(Click-target data)
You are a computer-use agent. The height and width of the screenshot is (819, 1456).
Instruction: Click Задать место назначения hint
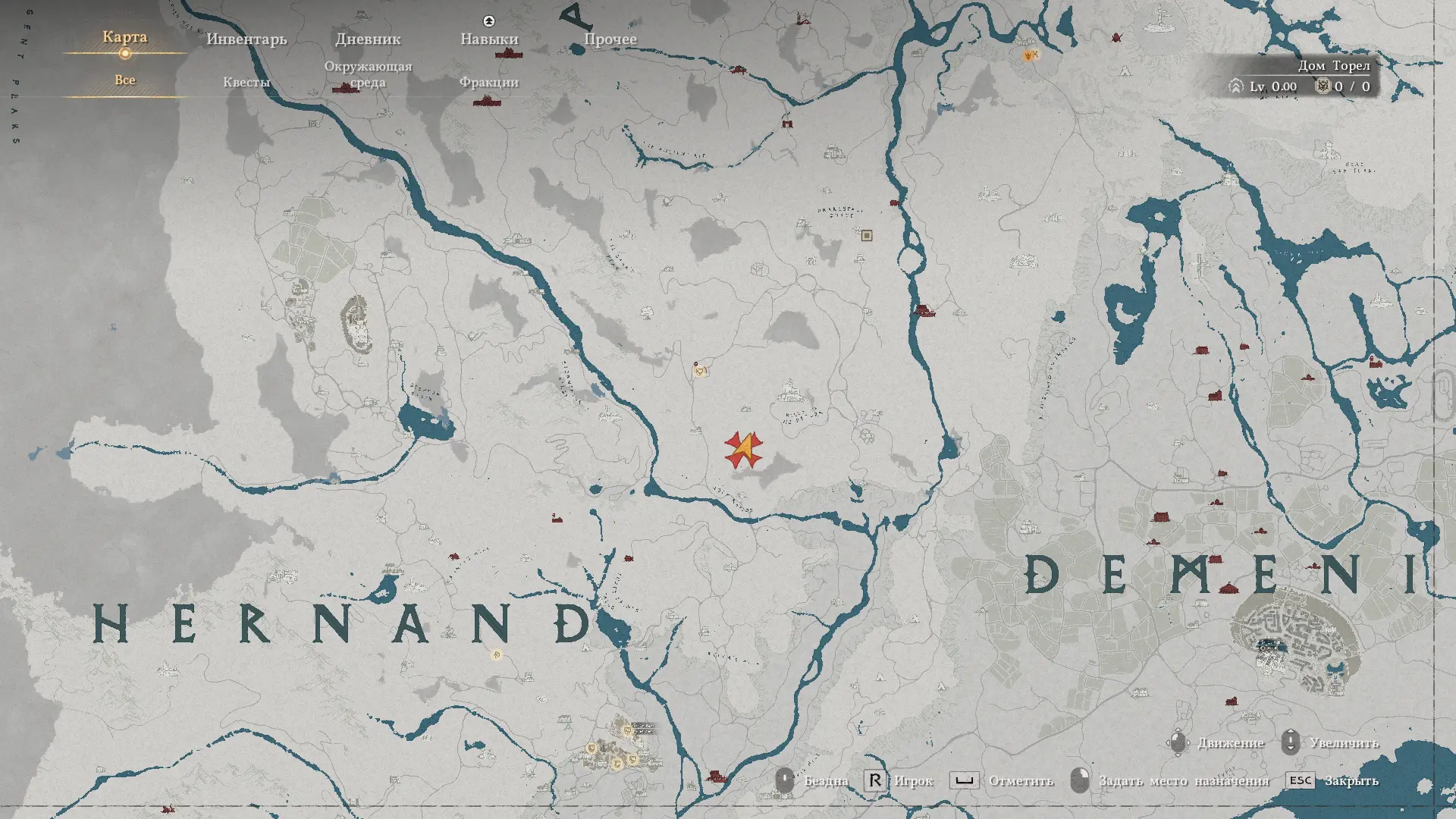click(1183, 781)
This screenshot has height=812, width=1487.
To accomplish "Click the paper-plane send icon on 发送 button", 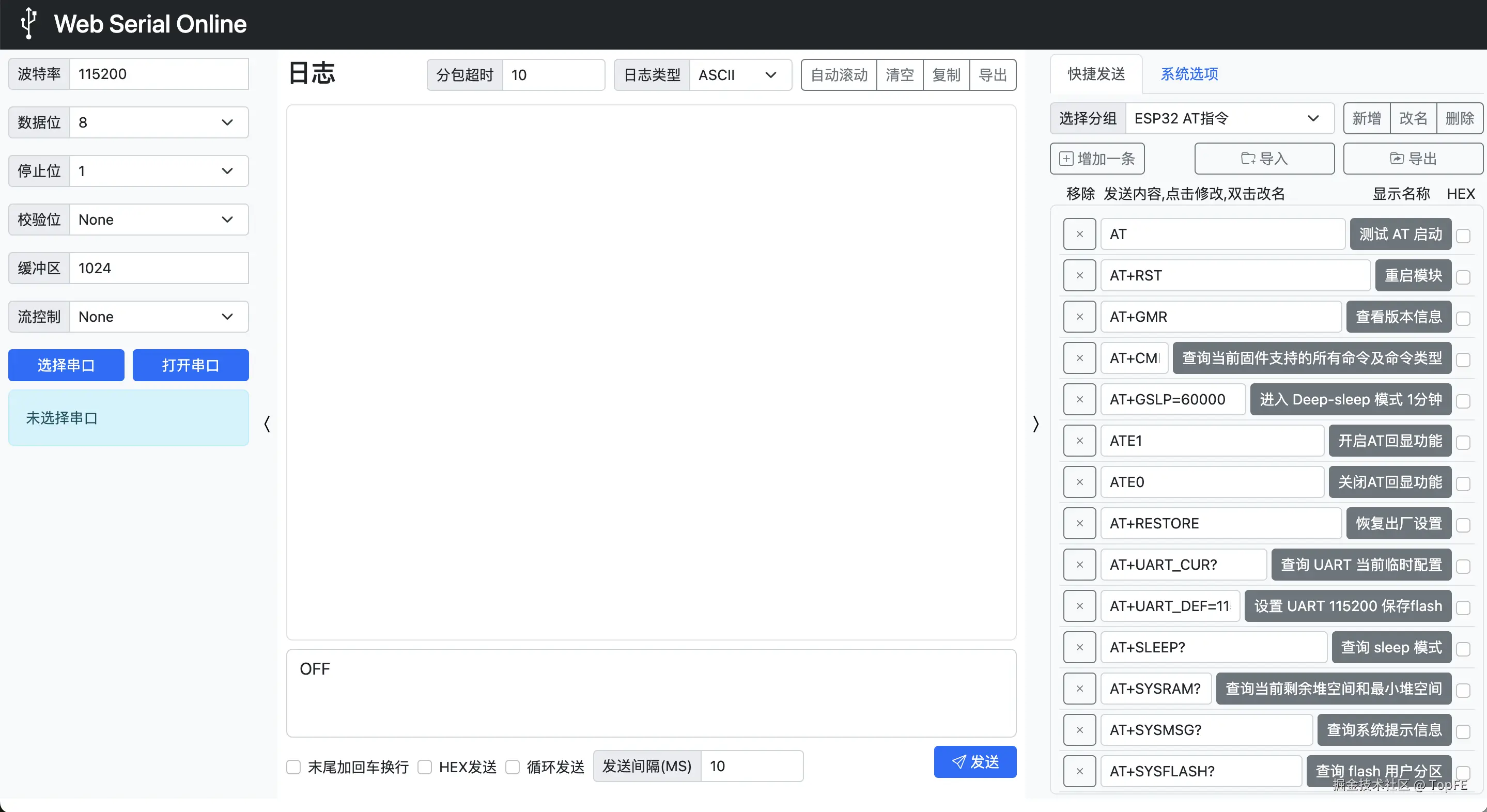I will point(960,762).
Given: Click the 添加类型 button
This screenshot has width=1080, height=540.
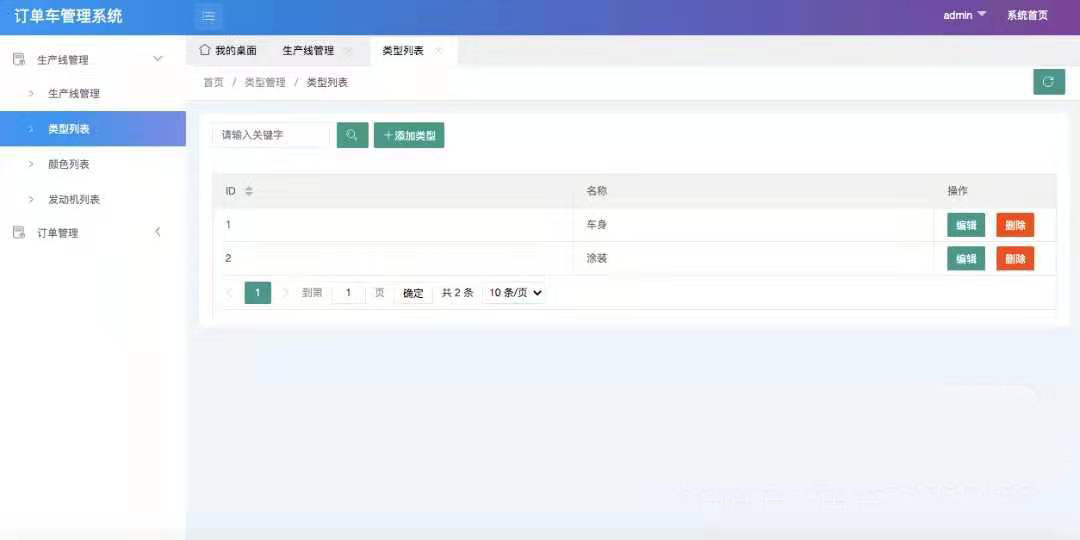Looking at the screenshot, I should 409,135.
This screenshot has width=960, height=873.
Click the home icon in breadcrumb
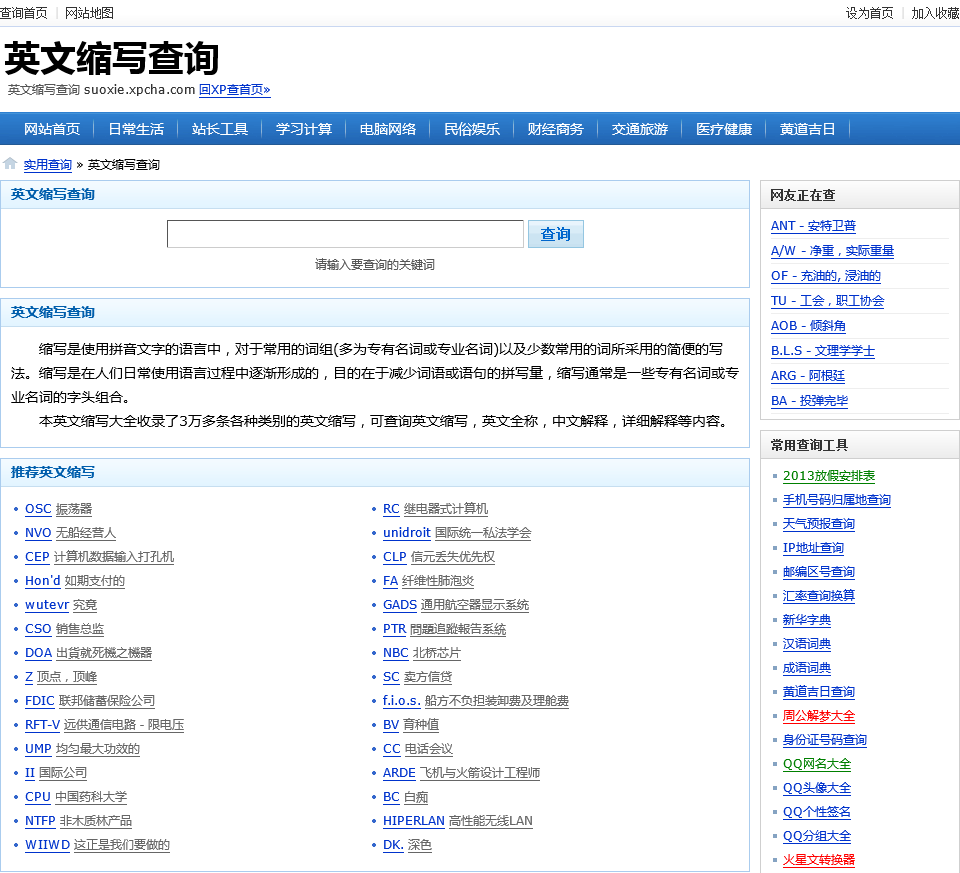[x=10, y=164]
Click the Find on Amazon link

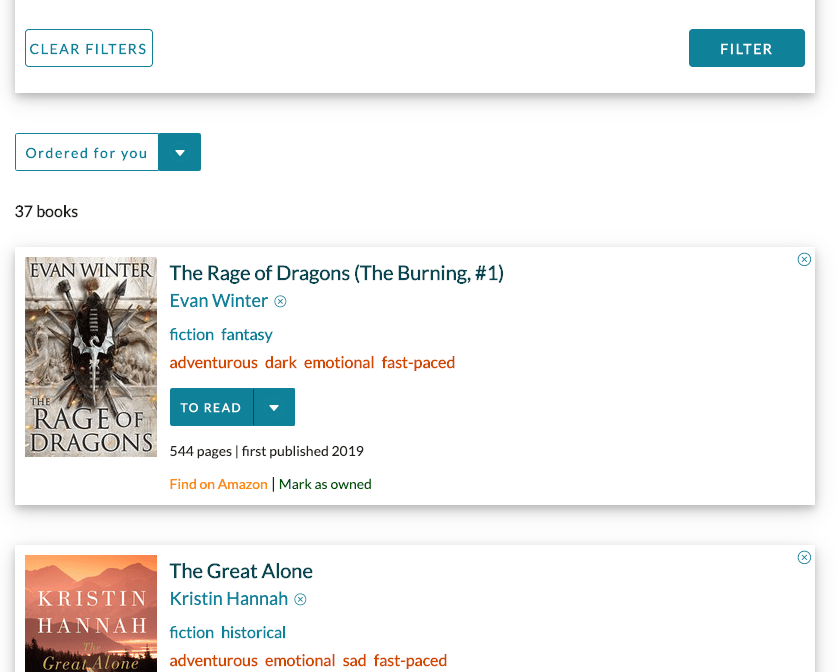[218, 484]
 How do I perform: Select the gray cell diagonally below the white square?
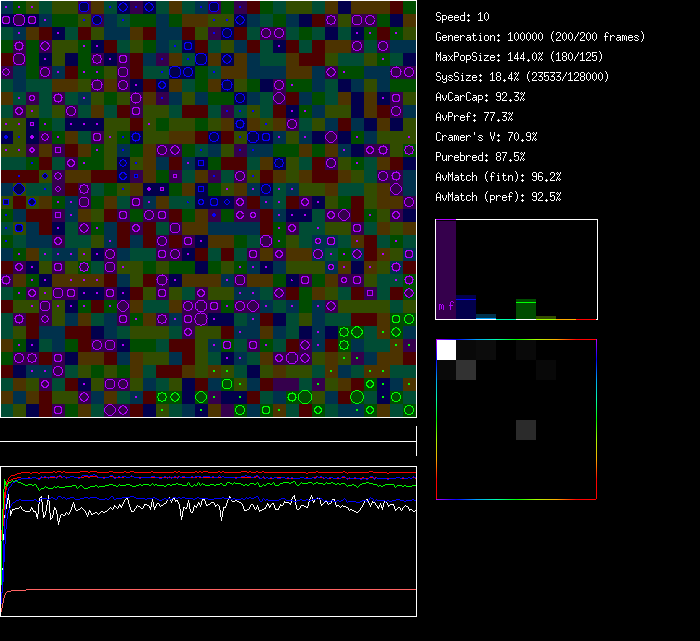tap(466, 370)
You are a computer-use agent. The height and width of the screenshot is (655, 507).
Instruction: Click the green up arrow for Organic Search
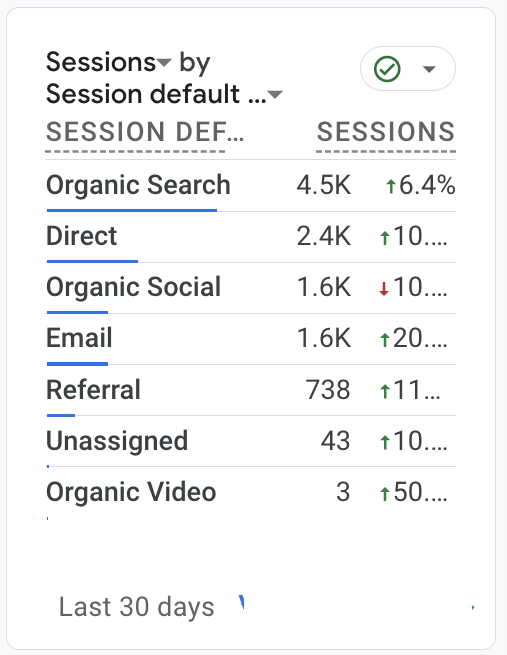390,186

Goal of the exercise »
Rewrite the rows from the line holding "This screenshot has width=960, height=873." through the last row, inclusive, replacing every "Click" with "Tap" and changing nothing else. Leave the pictures out.

Exercise response »
This screenshot has width=960, height=873.
Tap the home icon in breadcrumb
[x=10, y=164]
Tap the Find on Amazon link

[218, 484]
 How do I perform: Select the gray cell diagonally below the white square?
tap(466, 370)
You are a computer-use agent. The height and width of the screenshot is (655, 507).
Instruction: Tap the green up arrow for Organic Search
390,186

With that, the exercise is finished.